Privacy Threats in Stable Diffusion Models
- URL: http://arxiv.org/abs/2311.09355v1
- Date: Wed, 15 Nov 2023 20:31:40 GMT
- Title: Privacy Threats in Stable Diffusion Models
- Authors: Thomas Cilloni, Charles Fleming, Charles Walter
- Abstract summary: This paper introduces a novel approach to membership inference attacks (MIA) targeting stable diffusion computer vision models.
MIAs aim to extract sensitive information about a model's training data, posing significant privacy concerns.
We devise a black-box MIA that only needs to query the victim model repeatedly.
- Score: 0.7366405857677227
- License: http://arxiv.org/licenses/nonexclusive-distrib/1.0/
- Abstract: This paper introduces a novel approach to membership inference attacks (MIA)
targeting stable diffusion computer vision models, specifically focusing on the
highly sophisticated Stable Diffusion V2 by StabilityAI. MIAs aim to extract
sensitive information about a model's training data, posing significant privacy
concerns. Despite its advancements in image synthesis, our research reveals
privacy vulnerabilities in the stable diffusion models' outputs. Exploiting
this information, we devise a black-box MIA that only needs to query the victim
model repeatedly. Our methodology involves observing the output of a stable
diffusion model at different generative epochs and training a classification
model to distinguish when a series of intermediates originated from a training
sample or not.
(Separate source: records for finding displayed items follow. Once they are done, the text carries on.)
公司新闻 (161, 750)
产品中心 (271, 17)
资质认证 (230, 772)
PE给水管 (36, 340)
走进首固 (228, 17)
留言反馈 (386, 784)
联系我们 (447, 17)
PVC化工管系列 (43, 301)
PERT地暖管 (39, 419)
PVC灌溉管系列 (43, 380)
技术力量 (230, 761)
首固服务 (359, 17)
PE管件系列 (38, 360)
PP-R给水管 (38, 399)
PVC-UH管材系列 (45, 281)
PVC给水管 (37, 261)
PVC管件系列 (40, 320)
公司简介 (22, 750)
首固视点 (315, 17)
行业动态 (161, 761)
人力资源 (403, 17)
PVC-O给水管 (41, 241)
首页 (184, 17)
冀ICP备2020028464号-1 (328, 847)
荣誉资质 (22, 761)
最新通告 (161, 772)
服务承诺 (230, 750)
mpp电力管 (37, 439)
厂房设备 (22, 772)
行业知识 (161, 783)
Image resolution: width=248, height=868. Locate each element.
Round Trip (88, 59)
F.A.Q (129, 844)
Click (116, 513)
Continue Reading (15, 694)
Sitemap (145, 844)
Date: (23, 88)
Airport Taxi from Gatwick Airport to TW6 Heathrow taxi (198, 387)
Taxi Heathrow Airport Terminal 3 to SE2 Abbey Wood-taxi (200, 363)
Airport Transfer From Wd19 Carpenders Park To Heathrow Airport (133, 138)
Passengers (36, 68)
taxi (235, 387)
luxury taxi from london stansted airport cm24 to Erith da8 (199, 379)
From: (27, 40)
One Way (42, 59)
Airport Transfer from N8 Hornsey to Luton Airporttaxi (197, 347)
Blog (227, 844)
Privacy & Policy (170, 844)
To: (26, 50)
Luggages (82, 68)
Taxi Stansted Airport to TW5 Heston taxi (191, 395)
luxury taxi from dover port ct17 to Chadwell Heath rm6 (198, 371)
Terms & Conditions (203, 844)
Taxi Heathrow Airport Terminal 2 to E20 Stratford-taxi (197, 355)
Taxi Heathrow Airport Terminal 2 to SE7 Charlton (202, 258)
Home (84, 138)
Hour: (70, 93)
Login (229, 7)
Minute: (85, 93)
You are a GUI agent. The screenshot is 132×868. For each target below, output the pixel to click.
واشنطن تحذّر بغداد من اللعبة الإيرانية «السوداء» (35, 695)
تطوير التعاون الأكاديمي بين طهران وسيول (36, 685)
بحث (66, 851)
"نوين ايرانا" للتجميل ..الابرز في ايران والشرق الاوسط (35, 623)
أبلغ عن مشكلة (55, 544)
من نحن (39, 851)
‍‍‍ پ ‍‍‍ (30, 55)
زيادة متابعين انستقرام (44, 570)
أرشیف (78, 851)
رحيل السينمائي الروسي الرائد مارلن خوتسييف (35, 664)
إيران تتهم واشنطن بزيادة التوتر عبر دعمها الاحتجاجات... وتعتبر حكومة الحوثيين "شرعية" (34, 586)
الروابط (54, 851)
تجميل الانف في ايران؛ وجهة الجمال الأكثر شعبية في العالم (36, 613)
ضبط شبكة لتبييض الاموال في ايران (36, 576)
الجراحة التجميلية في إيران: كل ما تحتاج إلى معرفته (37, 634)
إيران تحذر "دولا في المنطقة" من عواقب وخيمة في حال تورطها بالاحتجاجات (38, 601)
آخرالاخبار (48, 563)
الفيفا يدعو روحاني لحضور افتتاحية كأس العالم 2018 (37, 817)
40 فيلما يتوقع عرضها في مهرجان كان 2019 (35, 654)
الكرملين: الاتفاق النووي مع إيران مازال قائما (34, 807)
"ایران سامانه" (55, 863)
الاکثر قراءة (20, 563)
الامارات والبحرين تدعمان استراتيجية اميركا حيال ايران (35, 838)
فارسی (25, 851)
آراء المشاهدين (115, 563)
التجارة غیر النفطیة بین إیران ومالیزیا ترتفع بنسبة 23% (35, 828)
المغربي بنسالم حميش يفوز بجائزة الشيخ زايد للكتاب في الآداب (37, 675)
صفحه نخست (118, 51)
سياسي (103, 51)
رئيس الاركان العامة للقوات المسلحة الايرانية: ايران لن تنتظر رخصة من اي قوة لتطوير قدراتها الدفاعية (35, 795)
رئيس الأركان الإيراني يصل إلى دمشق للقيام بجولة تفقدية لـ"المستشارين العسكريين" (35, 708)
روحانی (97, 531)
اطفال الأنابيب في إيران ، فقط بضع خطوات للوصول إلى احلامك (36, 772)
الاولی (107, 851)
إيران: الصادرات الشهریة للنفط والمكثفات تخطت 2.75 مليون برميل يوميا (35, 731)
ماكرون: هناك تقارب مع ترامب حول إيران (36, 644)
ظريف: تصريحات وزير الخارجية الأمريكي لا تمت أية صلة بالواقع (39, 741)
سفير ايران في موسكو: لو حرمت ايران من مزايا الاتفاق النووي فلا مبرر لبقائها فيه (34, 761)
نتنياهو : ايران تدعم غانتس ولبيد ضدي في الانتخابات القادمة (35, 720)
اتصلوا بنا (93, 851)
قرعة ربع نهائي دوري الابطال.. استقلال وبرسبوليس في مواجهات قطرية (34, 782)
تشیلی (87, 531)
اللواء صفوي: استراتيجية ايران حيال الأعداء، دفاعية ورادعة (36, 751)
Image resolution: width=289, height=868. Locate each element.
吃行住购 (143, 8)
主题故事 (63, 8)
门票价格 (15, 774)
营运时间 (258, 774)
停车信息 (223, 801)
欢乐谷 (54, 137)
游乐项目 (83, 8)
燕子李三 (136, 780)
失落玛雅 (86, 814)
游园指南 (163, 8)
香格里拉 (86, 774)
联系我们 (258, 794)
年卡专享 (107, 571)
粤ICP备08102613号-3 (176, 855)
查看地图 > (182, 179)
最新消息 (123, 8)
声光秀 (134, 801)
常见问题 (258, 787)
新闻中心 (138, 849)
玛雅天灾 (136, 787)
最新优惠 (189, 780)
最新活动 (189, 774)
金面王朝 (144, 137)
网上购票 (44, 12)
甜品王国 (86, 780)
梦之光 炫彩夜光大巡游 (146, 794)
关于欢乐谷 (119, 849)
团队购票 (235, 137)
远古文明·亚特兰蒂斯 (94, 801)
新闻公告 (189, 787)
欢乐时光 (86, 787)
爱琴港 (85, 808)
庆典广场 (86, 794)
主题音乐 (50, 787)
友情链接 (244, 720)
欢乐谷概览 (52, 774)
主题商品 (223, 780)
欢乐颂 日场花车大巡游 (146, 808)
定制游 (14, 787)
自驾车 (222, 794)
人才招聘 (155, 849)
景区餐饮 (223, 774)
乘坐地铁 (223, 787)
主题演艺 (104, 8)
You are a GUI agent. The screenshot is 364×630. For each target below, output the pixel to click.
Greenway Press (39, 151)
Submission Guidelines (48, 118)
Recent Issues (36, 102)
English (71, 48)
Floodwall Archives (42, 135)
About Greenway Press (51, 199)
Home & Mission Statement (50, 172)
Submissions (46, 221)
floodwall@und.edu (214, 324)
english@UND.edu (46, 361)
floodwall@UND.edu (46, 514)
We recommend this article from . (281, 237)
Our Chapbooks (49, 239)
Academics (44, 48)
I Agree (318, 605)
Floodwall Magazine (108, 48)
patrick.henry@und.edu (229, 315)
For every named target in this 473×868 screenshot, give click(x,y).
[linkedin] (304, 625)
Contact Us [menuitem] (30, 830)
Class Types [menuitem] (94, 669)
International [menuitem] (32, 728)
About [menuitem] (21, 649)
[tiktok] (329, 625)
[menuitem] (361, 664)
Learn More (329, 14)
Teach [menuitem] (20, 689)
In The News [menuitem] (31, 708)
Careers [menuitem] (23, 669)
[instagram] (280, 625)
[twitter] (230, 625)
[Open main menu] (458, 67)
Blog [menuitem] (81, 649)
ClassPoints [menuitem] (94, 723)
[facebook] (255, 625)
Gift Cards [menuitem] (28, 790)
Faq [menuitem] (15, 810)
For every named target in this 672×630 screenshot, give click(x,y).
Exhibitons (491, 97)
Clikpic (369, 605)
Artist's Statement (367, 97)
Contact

We propose numerous ways to measure the membership features and
discuss what works best. The attack's efficacy is assessed using the ROC AUC
method, demonstrating a 60\% success rate in inferring membership information.
This paper contributes to the growing body of research on privacy and security
in machine learning, highlighting the need for robust defenses against MIAs.
Our findings prompt a reevaluation of the privacy implications of stable
diffusion models, urging practitioners and developers to implement enhanced
security measures to safeguard against such attacks.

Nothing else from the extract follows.